*STATED PROBLEM*
Please output the rows from the line containing "Where should I" through the line containing "[x=642, y=32]", inclusive, reproducing them unchanged.

*GIVEN ENTRIES*
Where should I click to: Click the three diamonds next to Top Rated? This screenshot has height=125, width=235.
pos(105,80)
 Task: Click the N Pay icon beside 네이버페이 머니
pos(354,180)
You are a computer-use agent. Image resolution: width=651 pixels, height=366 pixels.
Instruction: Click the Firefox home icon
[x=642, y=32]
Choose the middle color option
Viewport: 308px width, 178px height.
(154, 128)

---

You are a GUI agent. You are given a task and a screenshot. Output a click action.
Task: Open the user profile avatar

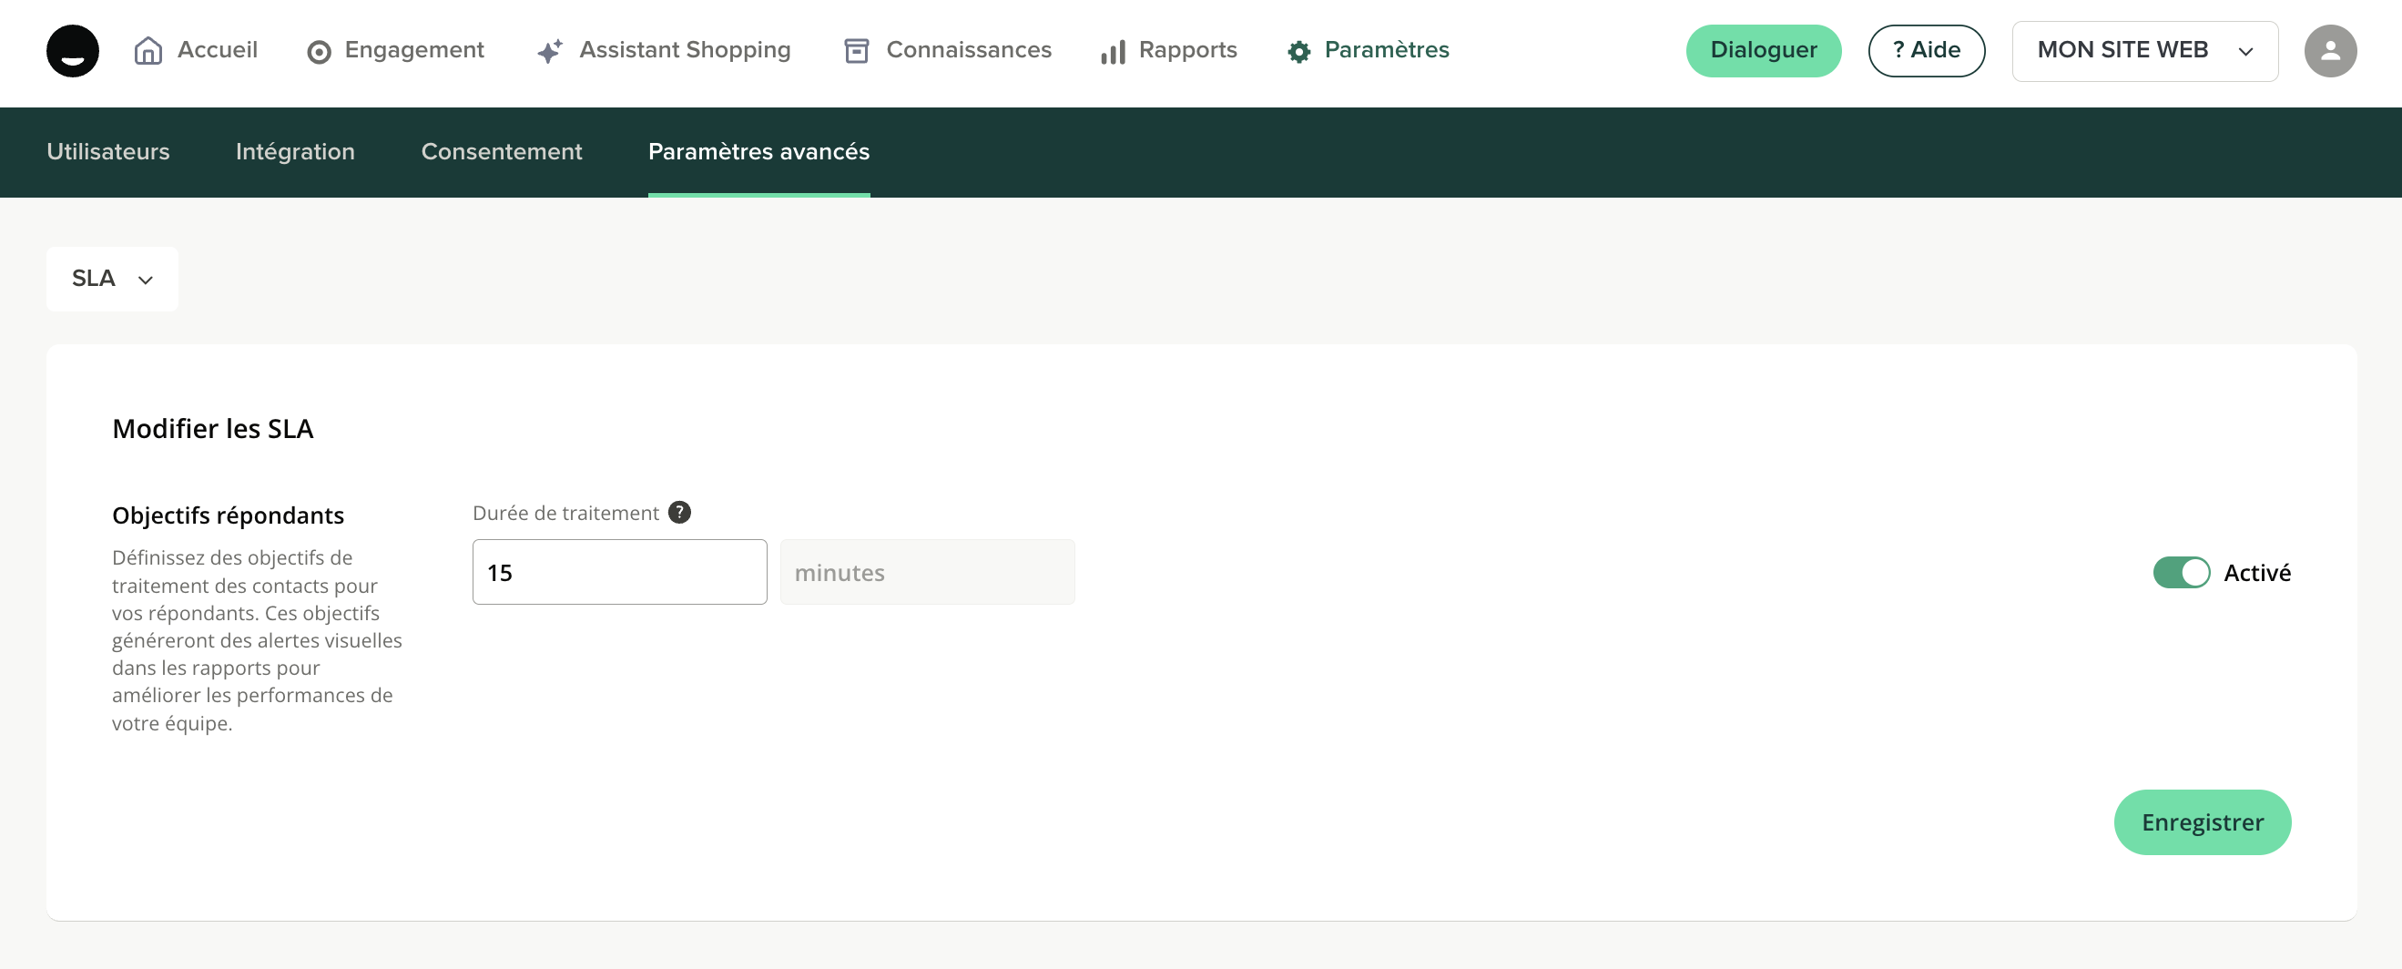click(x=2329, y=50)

* * *

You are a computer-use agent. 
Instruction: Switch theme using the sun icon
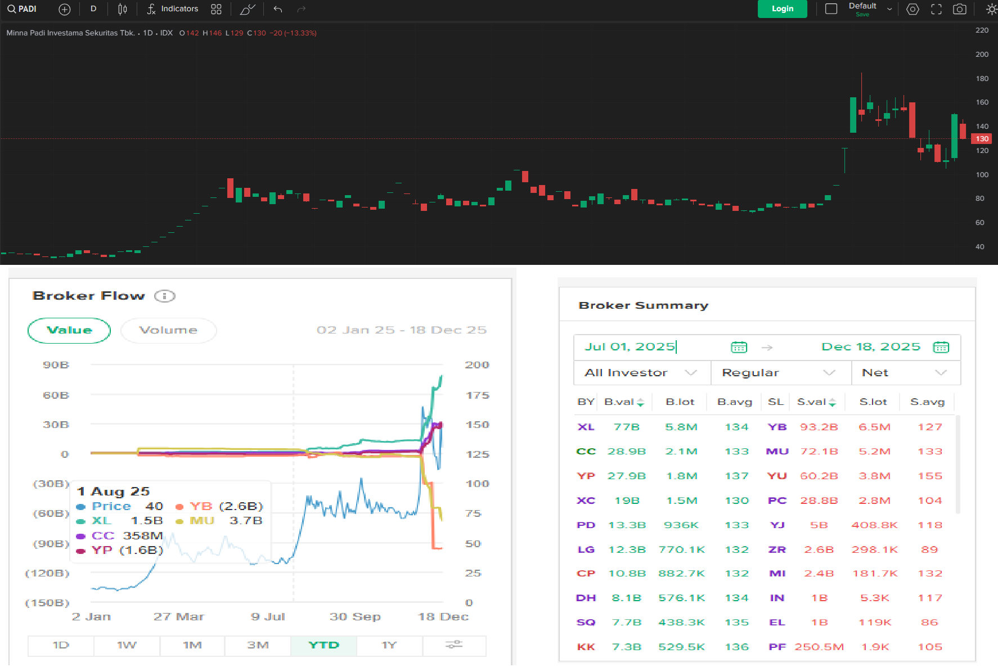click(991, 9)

*TASK ANSWER*
Where should I click to: Click the three diamonds next to Top Rated? This screenshot has height=125, width=235.
pos(105,80)
 Task: Click the N Pay icon beside 네이버페이 머니
pos(354,180)
You are a computer-use agent. Image resolution: width=651 pixels, height=366 pixels.
Instruction: Click the Firefox home icon
[x=642, y=32]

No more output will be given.